* Data to process:

----------

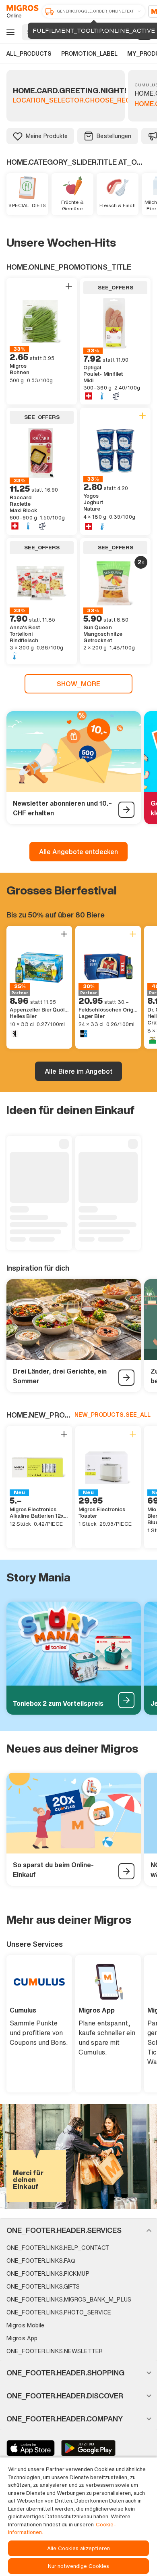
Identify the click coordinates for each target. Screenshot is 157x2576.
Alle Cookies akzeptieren (78, 2548)
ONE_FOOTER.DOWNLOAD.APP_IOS (30, 2448)
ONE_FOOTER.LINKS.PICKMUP (47, 2273)
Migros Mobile (25, 2325)
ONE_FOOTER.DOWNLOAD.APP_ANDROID (88, 2448)
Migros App (21, 2338)
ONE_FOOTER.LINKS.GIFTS (43, 2286)
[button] (78, 2230)
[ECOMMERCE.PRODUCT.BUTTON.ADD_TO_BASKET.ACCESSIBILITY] (69, 286)
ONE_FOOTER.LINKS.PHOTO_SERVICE (58, 2312)
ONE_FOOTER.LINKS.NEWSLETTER (54, 2351)
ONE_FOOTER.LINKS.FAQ (40, 2260)
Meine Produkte (47, 136)
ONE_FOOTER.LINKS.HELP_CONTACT (57, 2247)
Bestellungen (114, 136)
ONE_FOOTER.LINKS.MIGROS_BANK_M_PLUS (68, 2299)
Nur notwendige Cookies (78, 2566)
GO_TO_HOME (21, 11)
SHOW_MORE (79, 684)
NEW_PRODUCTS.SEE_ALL (112, 1414)
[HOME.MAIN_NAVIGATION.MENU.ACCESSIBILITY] (9, 32)
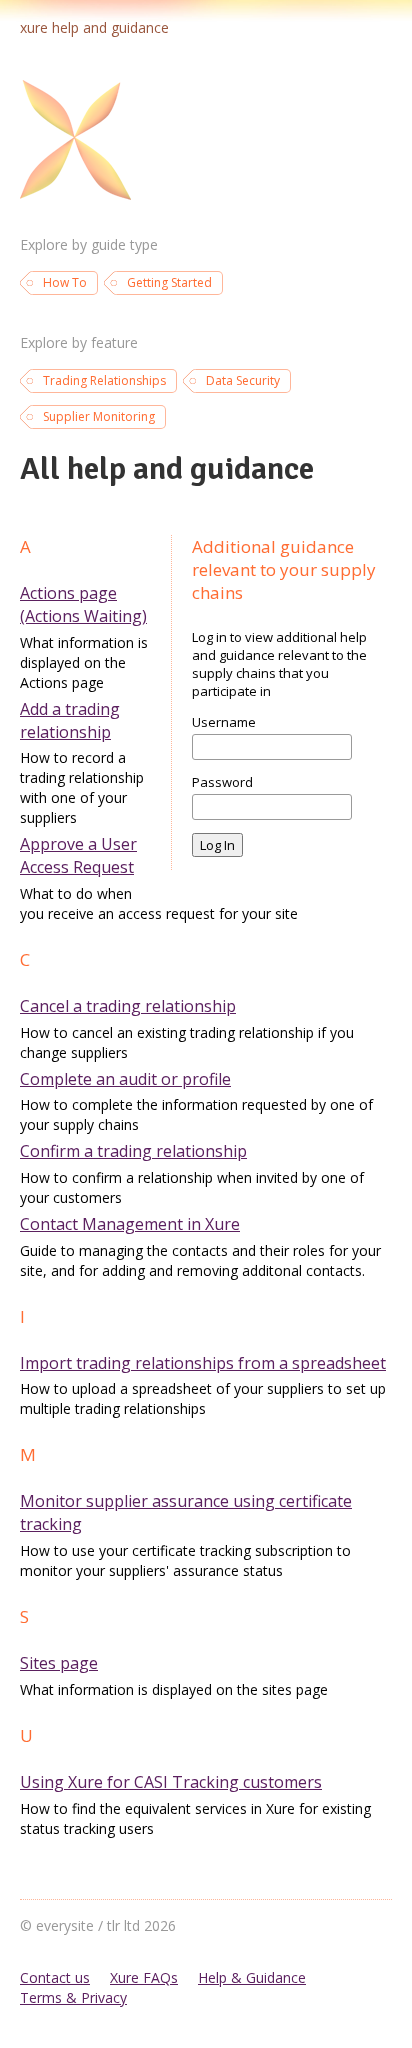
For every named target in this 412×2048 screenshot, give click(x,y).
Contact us (55, 1977)
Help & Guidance (252, 1977)
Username (224, 722)
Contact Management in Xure (130, 1224)
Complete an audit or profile (125, 1079)
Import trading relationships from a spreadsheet (203, 1363)
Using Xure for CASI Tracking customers (171, 1782)
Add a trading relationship (70, 720)
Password (222, 782)
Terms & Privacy (73, 1997)
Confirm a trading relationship (133, 1151)
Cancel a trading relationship (128, 1006)
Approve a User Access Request (78, 855)
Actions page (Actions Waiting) (83, 604)
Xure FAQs (144, 1977)
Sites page (59, 1663)
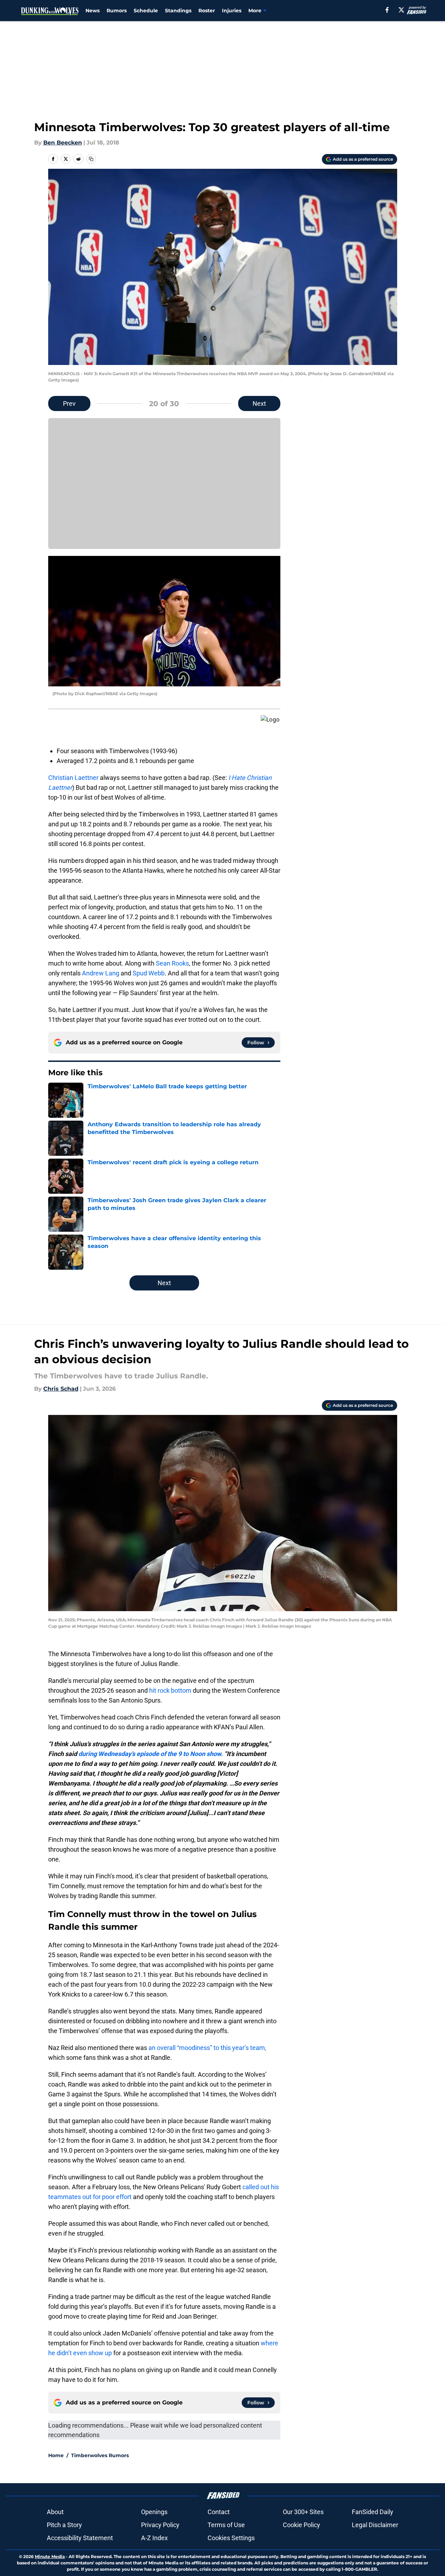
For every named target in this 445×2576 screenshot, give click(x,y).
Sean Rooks (172, 963)
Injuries (231, 10)
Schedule (146, 10)
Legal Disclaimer (375, 2525)
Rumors (117, 10)
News (92, 10)
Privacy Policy (160, 2525)
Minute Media (50, 2556)
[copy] (91, 159)
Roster (206, 10)
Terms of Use (226, 2525)
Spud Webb (149, 973)
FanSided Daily (372, 2512)
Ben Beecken (62, 142)
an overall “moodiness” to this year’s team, (207, 2047)
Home (56, 2455)
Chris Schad (60, 1388)
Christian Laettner (73, 777)
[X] (401, 10)
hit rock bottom (170, 1690)
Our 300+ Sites (303, 2512)
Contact (219, 2512)
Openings (154, 2512)
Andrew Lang (100, 973)
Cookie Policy (301, 2525)
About (55, 2512)
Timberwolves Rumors (100, 2455)
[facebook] (387, 10)
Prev (69, 403)
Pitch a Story (64, 2525)
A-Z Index (154, 2538)
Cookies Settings (231, 2538)
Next (259, 403)
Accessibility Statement (80, 2538)
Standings (178, 10)
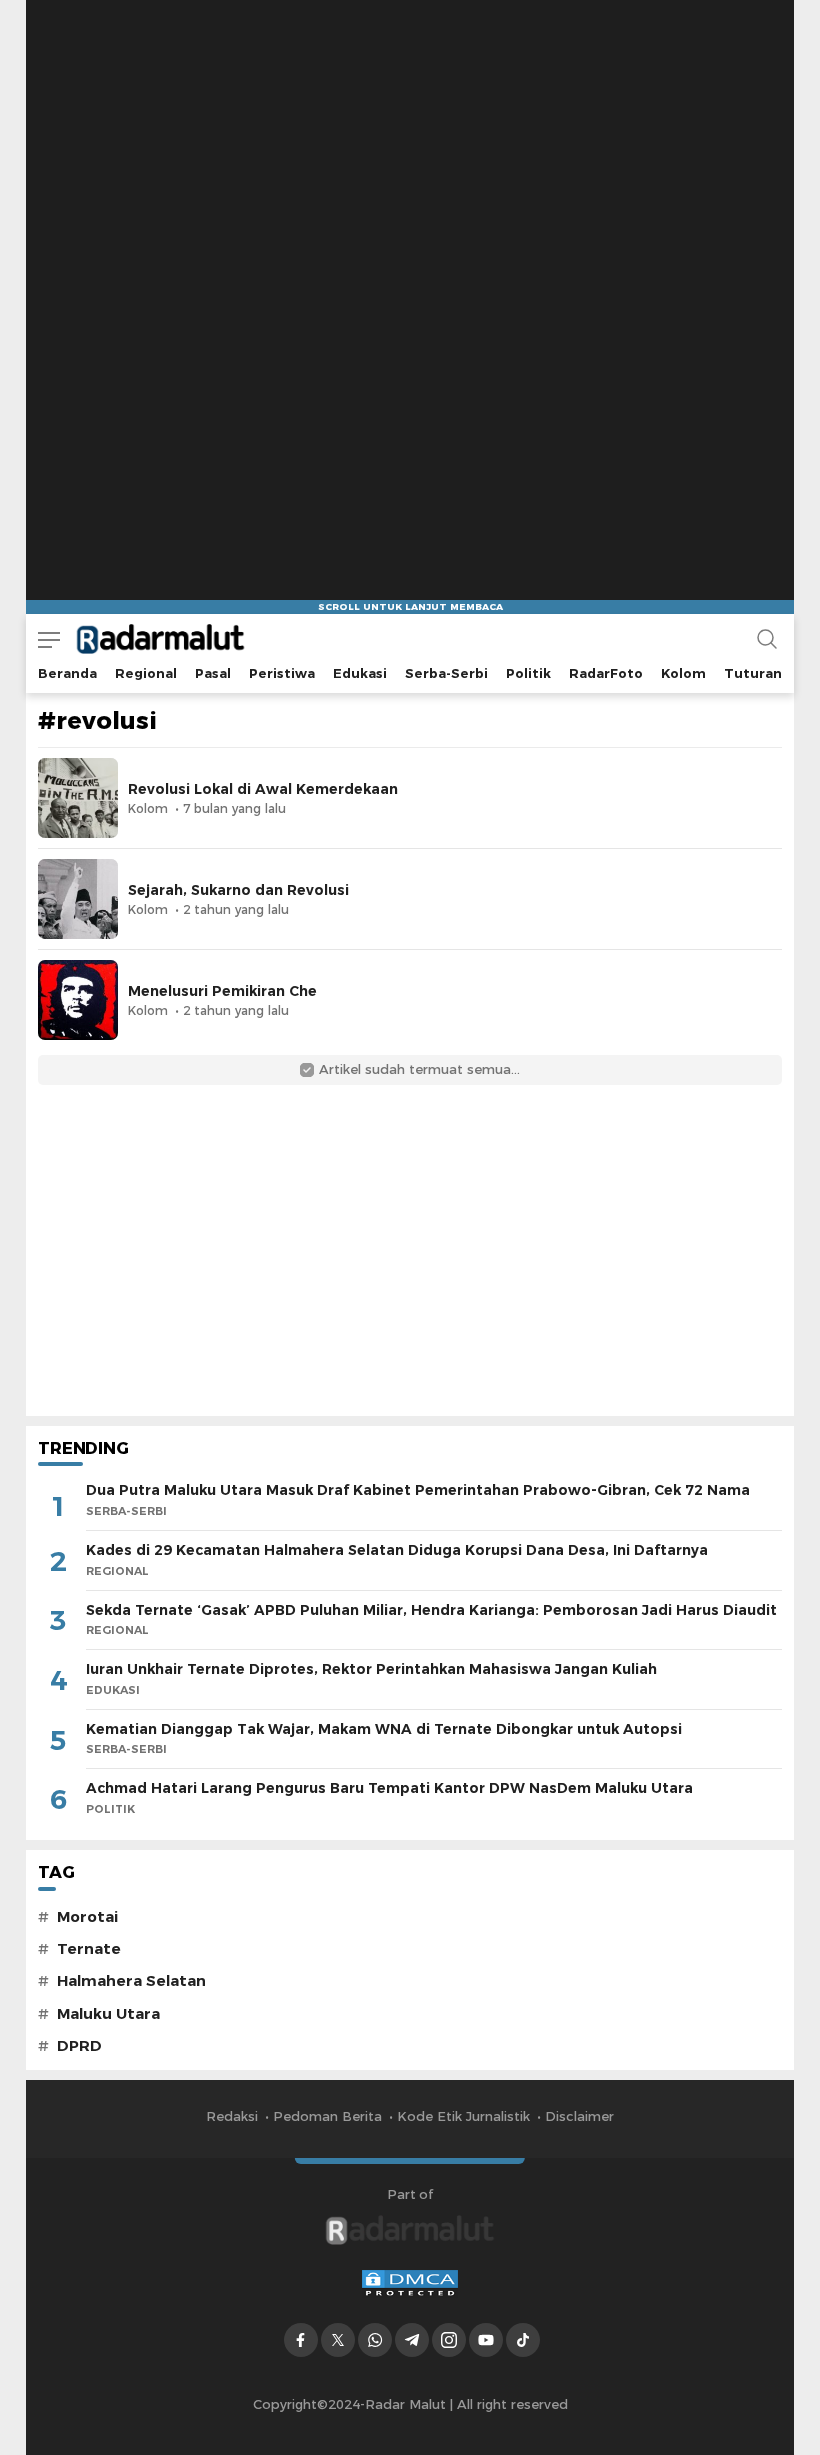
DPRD (79, 2046)
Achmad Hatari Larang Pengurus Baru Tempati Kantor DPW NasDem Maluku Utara (389, 1788)
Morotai (87, 1917)
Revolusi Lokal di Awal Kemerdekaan (263, 789)
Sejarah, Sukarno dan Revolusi (238, 890)
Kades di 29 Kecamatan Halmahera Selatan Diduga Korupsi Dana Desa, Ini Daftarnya (397, 1550)
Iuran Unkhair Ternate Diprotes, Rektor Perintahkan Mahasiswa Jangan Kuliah (371, 1669)
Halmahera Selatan (131, 1981)
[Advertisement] (410, 125)
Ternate (89, 1949)
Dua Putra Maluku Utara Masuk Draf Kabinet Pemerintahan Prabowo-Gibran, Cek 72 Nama (418, 1490)
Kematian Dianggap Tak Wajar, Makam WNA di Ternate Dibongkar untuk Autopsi (384, 1729)
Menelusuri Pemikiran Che (222, 991)
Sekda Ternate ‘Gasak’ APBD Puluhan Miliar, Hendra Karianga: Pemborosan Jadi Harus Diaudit (431, 1610)
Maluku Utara (108, 2014)
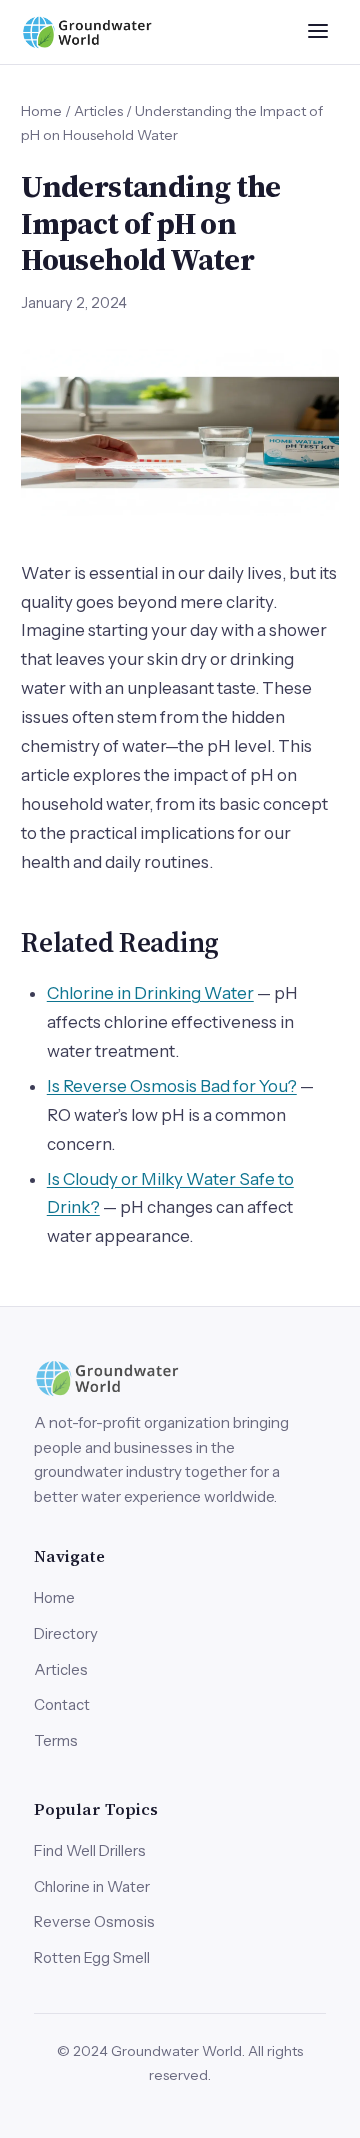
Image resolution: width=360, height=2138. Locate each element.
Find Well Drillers (90, 1850)
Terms (56, 1740)
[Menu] (318, 32)
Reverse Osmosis (94, 1921)
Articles (98, 110)
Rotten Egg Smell (92, 1957)
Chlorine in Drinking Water (150, 993)
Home (41, 110)
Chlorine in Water (92, 1886)
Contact (62, 1704)
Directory (66, 1633)
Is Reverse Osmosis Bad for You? (172, 1086)
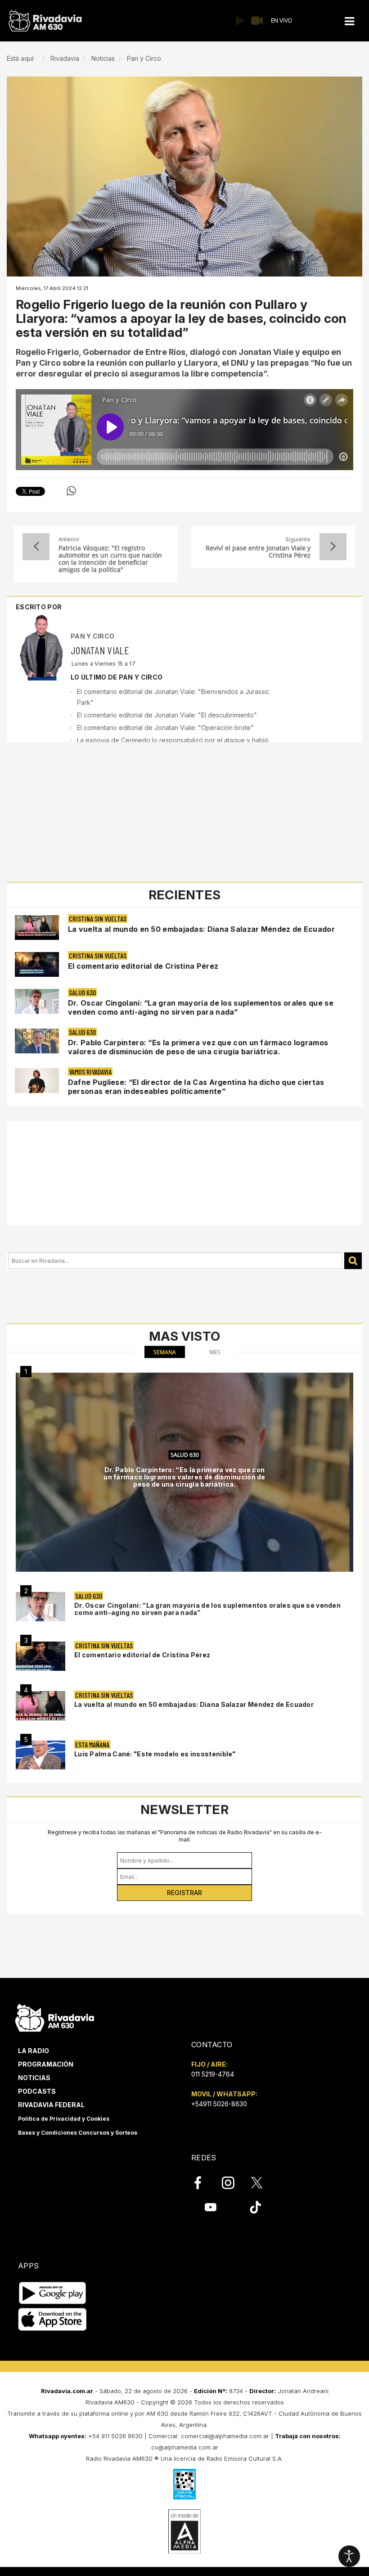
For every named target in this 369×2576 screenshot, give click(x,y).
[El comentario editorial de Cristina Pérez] (40, 1656)
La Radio (33, 2050)
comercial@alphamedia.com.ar (225, 2436)
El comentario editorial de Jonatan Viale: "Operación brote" (165, 727)
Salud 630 (82, 992)
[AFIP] (184, 2484)
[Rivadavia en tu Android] (52, 2293)
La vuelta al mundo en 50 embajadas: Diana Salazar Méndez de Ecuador (201, 929)
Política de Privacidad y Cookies (63, 2118)
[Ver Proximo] (333, 546)
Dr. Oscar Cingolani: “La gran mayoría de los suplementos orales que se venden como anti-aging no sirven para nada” (200, 1007)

----------

* Activity:
Write out, exactly and with no pictures, the lines of the data from the first through the line containing "Legal Disclaimer (375, 2525)".

* Answer box:
Identify the click coordinates for each target. Screenshot is 157x2576.
Alle Cookies akzeptieren (78, 2548)
ONE_FOOTER.DOWNLOAD.APP_IOS (30, 2448)
ONE_FOOTER.LINKS.PICKMUP (47, 2273)
Migros Mobile (25, 2325)
ONE_FOOTER.DOWNLOAD.APP_ANDROID (88, 2448)
Migros App (21, 2338)
ONE_FOOTER.LINKS.GIFTS (43, 2286)
[button] (78, 2230)
[ECOMMERCE.PRODUCT.BUTTON.ADD_TO_BASKET.ACCESSIBILITY] (69, 286)
ONE_FOOTER.LINKS.PHOTO_SERVICE (58, 2312)
ONE_FOOTER.LINKS.NEWSLETTER (54, 2351)
ONE_FOOTER.LINKS.FAQ (40, 2260)
Meine Produkte (47, 136)
ONE_FOOTER.LINKS.HELP_CONTACT (57, 2247)
Bestellungen (114, 136)
ONE_FOOTER.LINKS.MIGROS_BANK_M_PLUS (68, 2299)
Nur notwendige Cookies (78, 2566)
GO_TO_HOME (21, 11)
SHOW_MORE (79, 684)
NEW_PRODUCTS.SEE_ALL (112, 1414)
[HOME.MAIN_NAVIGATION.MENU.ACCESSIBILITY] (9, 32)
For every named target in this 412×2048 screenshot, give click(x,y).
Contact us (55, 1977)
Help & Guidance (252, 1977)
Username (224, 722)
Contact Management in Xure (130, 1224)
Complete an audit or profile (125, 1079)
Import trading relationships from a spreadsheet (203, 1363)
Using Xure for CASI Tracking customers (171, 1782)
Add a trading relationship (70, 720)
Password (222, 782)
Terms & Privacy (73, 1997)
Confirm a trading relationship (133, 1151)
Cancel a trading relationship (128, 1006)
Approve a User Access Request (78, 855)
Actions page (Actions Waiting) (83, 604)
Xure FAQs (144, 1977)
Sites page (59, 1663)
For every named target in this 445×2576 screenshot, give click(x,y).
Sean Rooks (172, 963)
Injuries (231, 10)
Schedule (146, 10)
Legal Disclaimer (375, 2525)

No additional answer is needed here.